Here is the raw data. Perlbench failed to compile on Ubuntu 15.10, so we skipped it. Still we are proud to present you the very first SPEC CPU2006 benchmarks on Little Endian POWER8.
On the IBM server, numactl was used to physically bind the 2, 4, or 8 copies of SPEC CPU to the first 2, 4, or 8 threads of the first core.
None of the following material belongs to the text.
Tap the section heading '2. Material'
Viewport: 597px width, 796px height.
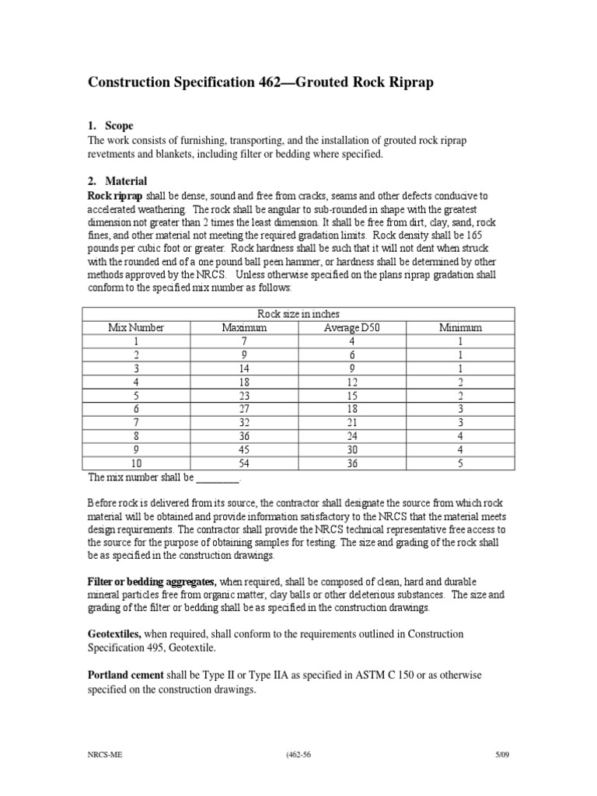click(x=117, y=181)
On the Intel server, the 2 copy benchmark was bound to the first core.
Subtest SPEC CPU2006 Integer |
Application Type |
IBM POWER8 10c@3.5 Single Thread |
IBM POWER8 10c@3.5 SMT-2 |
IBM POWER8 10c@3.5 SMT-4 |
IBM POWER8 10c@3.5 SMT-8 |
Xeon E5-2699 v4 2.2-3.6 |
Xeon E5-2699 v4 2.2-3.6 (+HT) |
400.perlbench | Spam filter | N/A | N/A | N/A | N/A | 32.2 | 36.6 |
401.bzip2 | Compress | 17.5 | 26.9 | 33.7 | 35.2 | 19.2 | 25.3 |
403.gcc | Compiling | 32.1 | 44.6 | 56.6 | 61.5 | 28.9 | 33.3 |
429.mcf | Vehicle scheduling | 47.1 | 50 | 64.1 | 73.5 | 39 | 43.9 |
445.gobmk | Game AI | 20.2 | 31.3 | 41.4 | 43.1 | 22.4 | 27.7 |
456.hmmer | Protein seq. analyses | 19.1 | 27.1 | 28.6 | 22.5 | 24.2 | 28.4 |
458.sjeng | Chess | 17.1 | 25.4 | 32.6 | 33.1 | 24.8 | 28.3 |
462.libquantum | Quantum sim |
44.7 | 82.1 | 109 | 108 | 59.2 | 67.3 |
464.h264ref | Video encoding | 32.7 | 45.4 | 53.3 | 48.8 | 40.7 | 40.7 |
471.omnetpp | Network sim |
23.5 | 29.1 | 37.1 | 42.5 | 23.5 | 29.9 |
473.astar | Pathfinding | 16.5 | 24.8 | 33.5 | 36.9 | 18.9 | 23.6 |
483.xalancbmk | XML processing | 24.9 | 35.3 | 44.7 | 48.4 | 35.4 | 41.8 |
First we look at how well SMT-2, SMT-4 and SMT-8 work on the IBM POWER8.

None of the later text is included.